CPH:DOX 2024 review: Life and Other Problems (Max Kestner)

“At times the film becomes not just a story and a web of information, but an aesthetic space, where even the most well-ingrained knowledge of life is up in the air.”

When Copenhagen Zoo in 2014 decided to euthanize Marius the Giraffe, it set off a global firestorm of outrage. Ten years later, the death of Marius and the competing views on animal life that his death brought to the forefront becomes the hook for this rambling and Herzog-ian documentary by Max Kestner, which got the prestigious opening spot at this year’s CPH:DOX. The fact that so many people around the world seemed to feel a connection to this doomed giraffe is the starting point for a filmic discussion of how we connect to the world around us, be it cute giraffes or less visible organisms like microbes and cells.

While fairly unknown abroad, Max Kestner is one of the big names on the Danish documentary scene. His Copenhagen Dreams (2009) was a frontrunner for the wave of poetic and hybridized Danish documentary films, spurred on by the aesthetic principles supported at the CPH:DOX festival, and including films like Joshua Oppenheimer’s The Act of Killing (2012) and The Look of Silence (2014), triple Oscar-nominee Flee (Jonas Poher Rasmussen), and IDFA Award-winner Apolonia, Apolonia (Lea Glob, 2022). In Denmark, the best below-the-line talent routinely switches between documentary and fiction, and Copenhagen Dreams for instance had one of the breakthrough film scores by the late great Jóhann Jóhannsson.

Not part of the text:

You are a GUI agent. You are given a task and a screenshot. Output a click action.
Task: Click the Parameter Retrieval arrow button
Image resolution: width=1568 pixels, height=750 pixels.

Frankly speaking, Life and Other Problems has a frighteningly great line-up of cinematographers, including Sturla Brandth Grøvlen, who shot Oscar-winner Another Round (2020), and Maria von Hausswolff, who has photographed all of Hlynur Pálmason’s films including Godland (which got a runner-up mention in Best Cinematography at the 2023 ICS Awards). It is a lot of talent in a film that is to a large extent a talking-heads documentary, where people complain about a dead giraffe while scientists talk about aspects of biology. It speaks to the focus Max Kestner puts on aesthetics, and it results in Life and Other Problems being at times a remarkably beautiful film.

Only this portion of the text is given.